Le 12 février 2004, Microsoft diffusait un communiqué www.microsoft.com/presspass/press/2004/Feb04/02-12windowssource.asp faisant état de la publication illégale de codes source des systèmes d'exploitation Windows 2000 et Windows NT 4.0 sur des sites de hackers. Etant donné le risque potentiel que cela représente pour les utilisateurs, Kaspersky Labs a estimé qu'elle devait donner une analyse de la situation.

Le module WINSOCK (le module qui assure le fonctionnement avec les ressources de réseau), le navigateur Internet Explorer et le client de messagerie Outlook figurent parmi les éléments clés de Windows ainsi dévoilés.
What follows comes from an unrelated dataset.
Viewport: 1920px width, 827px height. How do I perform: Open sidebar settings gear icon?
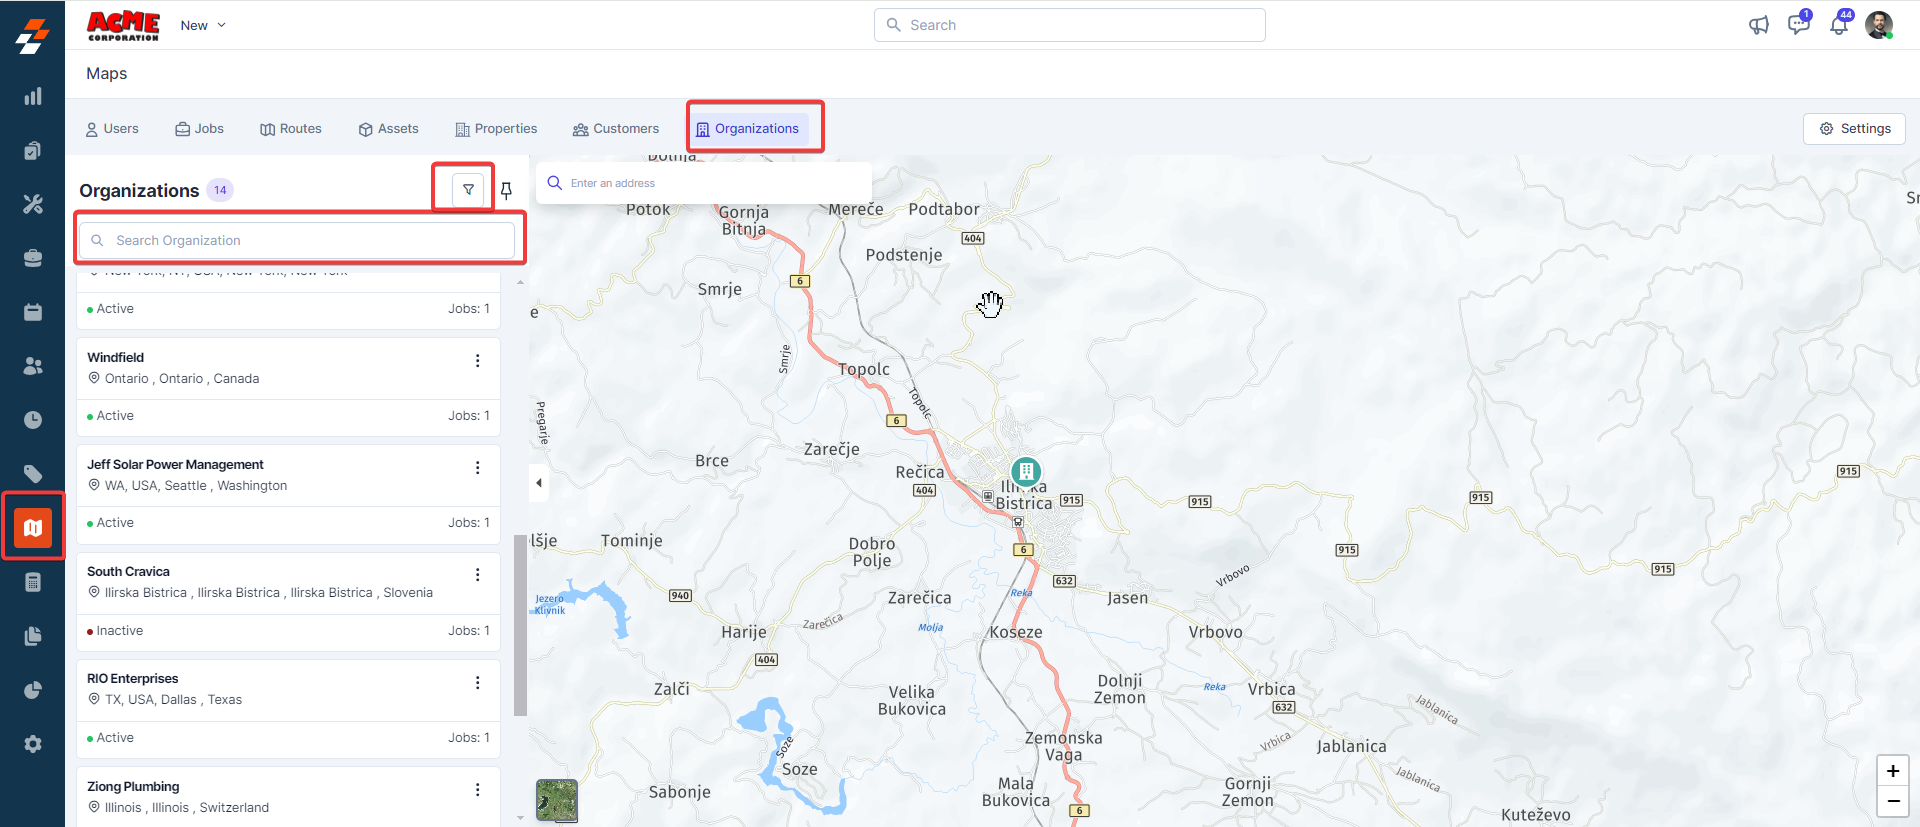click(33, 744)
A l'heure actuelle, les sites en question ont été fermés mais la diffusion de ces informations par d'autres canaux n'est pas à exclure.
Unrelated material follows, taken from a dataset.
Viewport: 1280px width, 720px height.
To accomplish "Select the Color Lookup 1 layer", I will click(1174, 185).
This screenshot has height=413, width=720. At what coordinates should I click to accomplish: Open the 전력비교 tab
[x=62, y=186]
Les codes source permettent de comprendre comment fonctionne un système d'exploitation, de l'étudier sous toutes les coutures et de suivre les échanges internes. Ainsi, l'utilisateur a la possibilité de modifier un programme afin qu'il puisse exécuter des tâches spécifiques. Il peut également corriger les défauts sans devoir attendre la réaction de l'éditeur. Ceci étant dit, ces différentes possibilités ne sont accessibles qu'aux professionnels des technologies de l'information qui disposent d'une connaissance approfondie du domaine. Les codes sources facilitent également énormément la tâche de ceux qui sont à la recherche de failles inconnues dans le dispositif de sécurité d'une application qui permettraient à une personne mal intentionnée de s'introduire dans un ordinateur. De plus, les auteurs de virus qui posséderaient ces codes source pourraient introduire leur code malicieux dans les couches les plus profondes du système d'exploitation, à un tel point qu'ils feraient littéralement partie de Windows. La porte est ouverte pour la création d'une nouvelle génération de virus invisibles capables de contrôler les échanges avec les logiciels antivirus et les pare-feu afin de dissimuler leur existence.
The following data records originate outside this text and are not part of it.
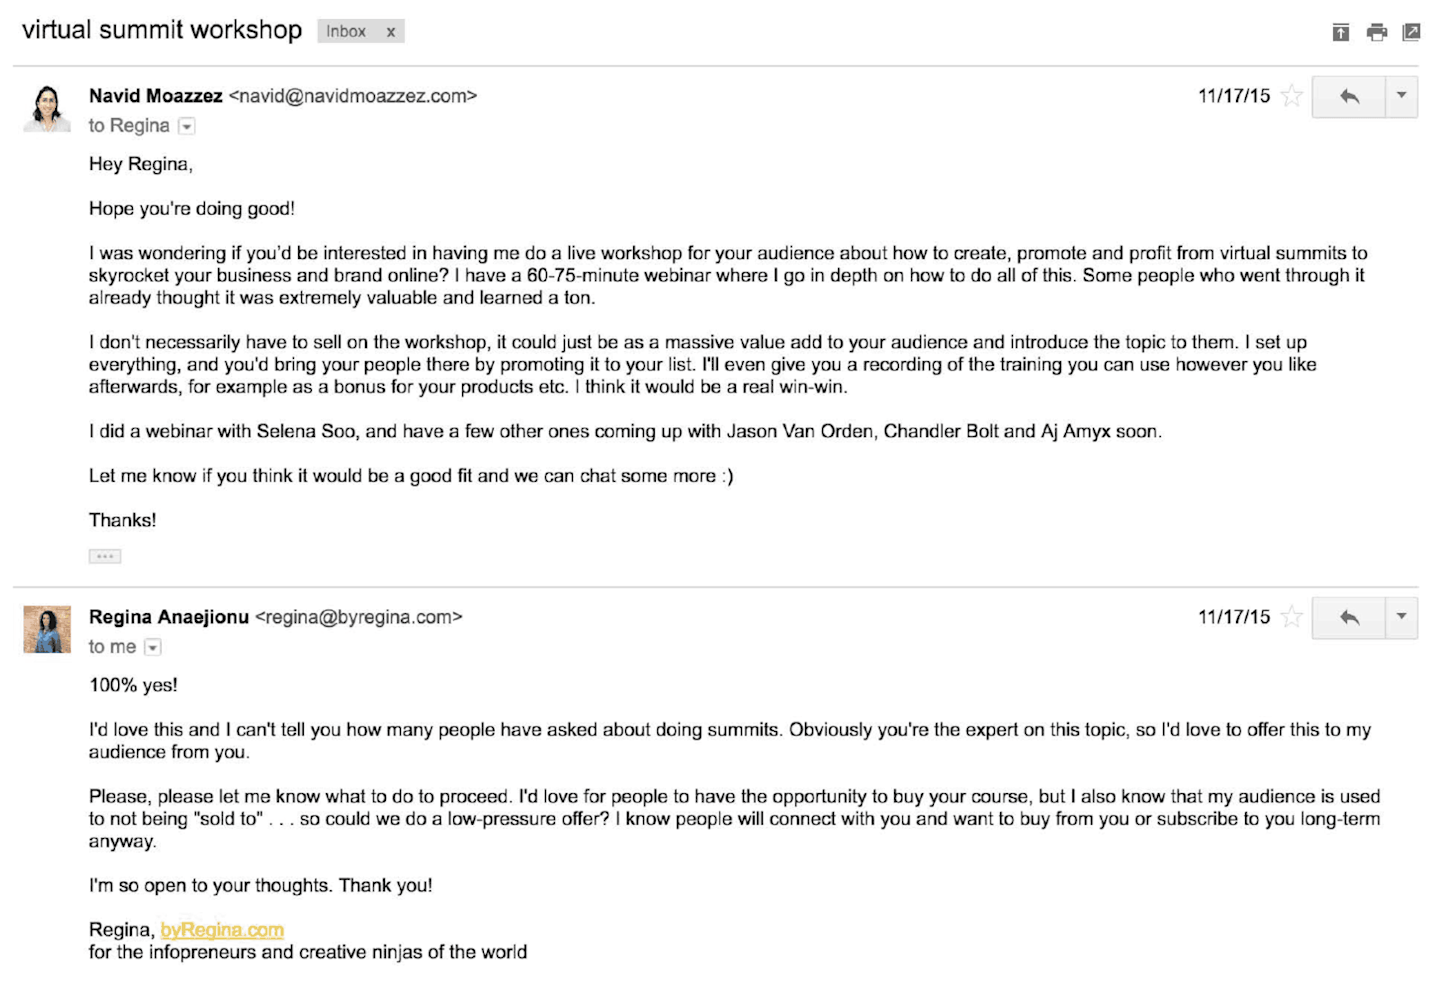Click Regina Anaejionu's profile picture

click(x=47, y=629)
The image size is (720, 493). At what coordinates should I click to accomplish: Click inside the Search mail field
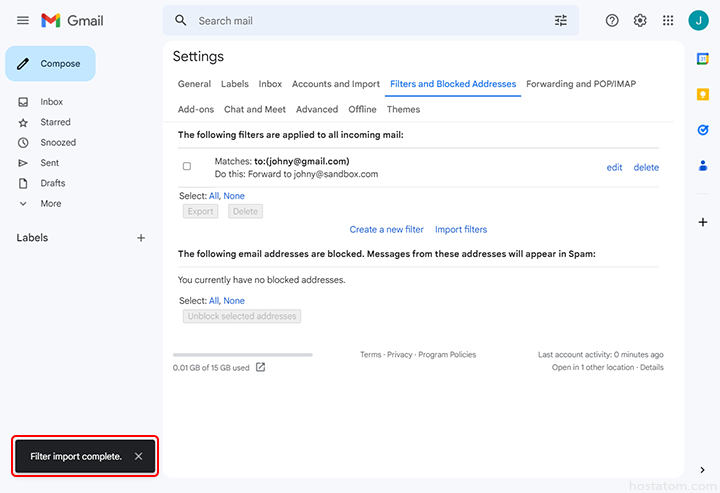click(x=370, y=20)
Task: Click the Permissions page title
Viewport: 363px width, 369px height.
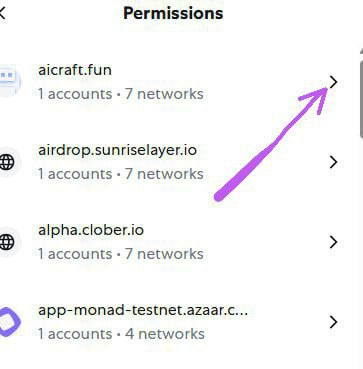Action: [x=173, y=13]
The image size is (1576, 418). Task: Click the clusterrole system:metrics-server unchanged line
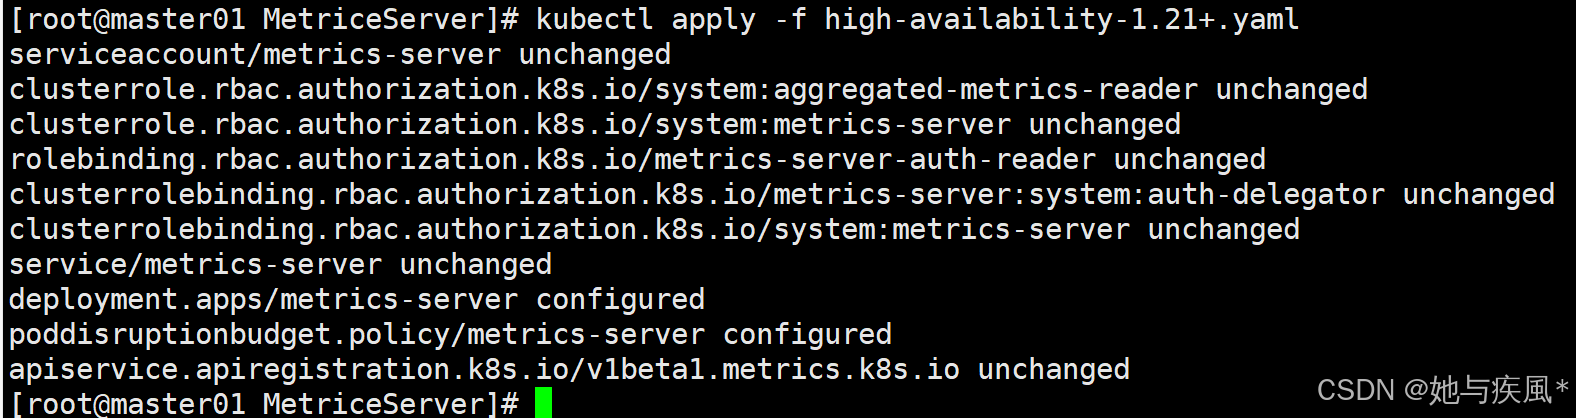pyautogui.click(x=595, y=124)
Selon Eugène Kaspersky, directeur de la recherche antivirus pour Kaspersky Labs, "Cette fuite de codes source de Windows est un événement clé qui marque une nouvelle étape dans la lutte entre virus et antivirus. Il va sans dire qu'après cet incident, l'avantage est clairement aux virus. Il faut dès lors s'attendre dans les semaines qui viennent à l'apparition de virus qui exploiteront les failles de Windows pour lesquelles il n'existe pas encore de correctifs ou de codes malicieux au niveau du système que les antivirus traditionnels pourront difficilement identifier. Toutefois, je tiens à dire que nous sommes équipés pour faire face à cette menace et prêts à relever comme il se doit ces nouveaux défis lancés par la communauté informatique underground."